Фрагмент документа -
Разбил гитару и простился с юностью
   Бывают впечатления, которые не дают покоя долгие годы. Носишь их в своей памяти, в своей беременной душе и никак не можешь разродиться, выразить их наиболее полным образом в ролях, или на бумаге, или в любви. Они все требуют и требуют выхода. Не иссякают и не исчерпываются. Не отпускают. Таким отпечатком легла на сердце мне эта давняя киноэкспедиция «До свидания, мальчики». Это прощание с юностью не только моего героя, но и меня самого. И когда выходили мы в море, казалось, что удалявшийся берег отчаливал от меня вместе с молодыми мечтами «О Шиллере, о славе, о любви!», как писал Гена Шпаликов. На смену приходила жестокая реальность профессиональной жизни, где надо вкалывать, пока на тебя ставят, как на скачках в тотализаторе, и не раскисать, если не придешь первым, а, проанализировав свои просчеты, готовиться к новым заездам с прыжками через барьер.
   В нашей картине несколько раз, как рефрен, повторяется титр «Помню...»
   Помню вечернюю съемку сцены первого поцелуя Володи и Инки при огромном стечении пляжных зевак на одесском Ланжероне. Поистине публичное одиночество.
   Помню подводные съемки в холодной пятиградусной воде севастопольской Голубой бухты, на дне которой еще сохранились приборы и декорации фильма «Человек-амфибия».
   Помню, как в конце экспедиции с размаху разбил о пирс свою гитару и выкинул ее в море. В Москве у меня была другая гитара.
 
Калик бывает в России, а Вика Федорова живет в Америке
   В Москве я пришел в институт и меня восстановили на моем, теперь уже третьем, курсе с обязательством сдать все общеобразовательные экзамены за пропущенные полгода. В Москве, досняв некоторые сцены (в основном комбинированные кадры) и закончив озвучание, я очутился на раскладушке в саду на даче, совершенно без сил, обложенный нескончаемыми книгами и конспектами, которые мне предстояло наверстывать. Шекспир, Островский, Горький, Чехов и Ибсен слились во мне в единую безысходную драму, из которой я пытался вдруг вырваться рысью верхом на велосипеде по деревне к реке, к лесу, туда-сюда и обратно в сад, на раскладушку, обессилев от сознания долга. Надо!
   Выход картины на экраны страны притормозился конфликтом между Каликом и Госкино. Начальство настаивало на купировании некоторых кадров. Особенно сцены издевательской, как им казалось, — сцены ударного труда под пьяный оркестр на соляных разработках. Помню трогательную утонченную фигуру Микаэла Таривердиева, безуспешно пытавшегося репетировать во дворе евпаторийской гостиницы с местными лабухами, пока их руководитель смущенно не прервал композитора:
   — Вы знаете, извините, конечно, но у нас еще сегодня два жмурика.

Выдержка из данных -
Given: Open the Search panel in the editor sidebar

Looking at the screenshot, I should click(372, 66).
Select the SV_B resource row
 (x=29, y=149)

Задания -
**A.** Ответьте по фрагменту документа на вопросы:
(i) Как называется фильм, с киноэкспедицией которого связаны эти воспоминания?
(ii) Какой была температура воды при подводных съемках в Голубой бухте?
(iii) С кем у Калика возник конфликт, из-за которого задержался выход картины?
**B.** Согласуются ли с фрагментом документа эти утверждения? На каждое ответьте «да» или «нет» и приведите решающие слова из текста.
(i) Разбитую гитару привезли обратно в Москву.
(ii) В институте восстановили на третьем курсе.
(iii) Начальство требовало вырезать некоторые кадры.
**C.** Выпишите без изменений ту часть фрагмента документа, которая открывается словами «В нашей картине» и заканчивается словами «Поистине публичное одиночество.».

Ответы по заданиям -
**A.**
(i) «До свидания, мальчики».
(ii) Пять градусов.
(iii) С Госкино.

**B.**
(i) Нет: «выкинул ее в море. В Москве у меня была другая гитара».
(ii) Да: «меня восстановили на моем, теперь уже третьем, курсе».
(iii) Да: «Начальство настаивало на купировании некоторых кадров».

**C.**
В нашей картине несколько раз, как рефрен, повторяется титр «Помню...»
   Помню вечернюю съемку сцены первого поцелуя Володи и Инки при огромном стечении пляжных зевак на одесском Ланжероне. Поистине публичное одиночество.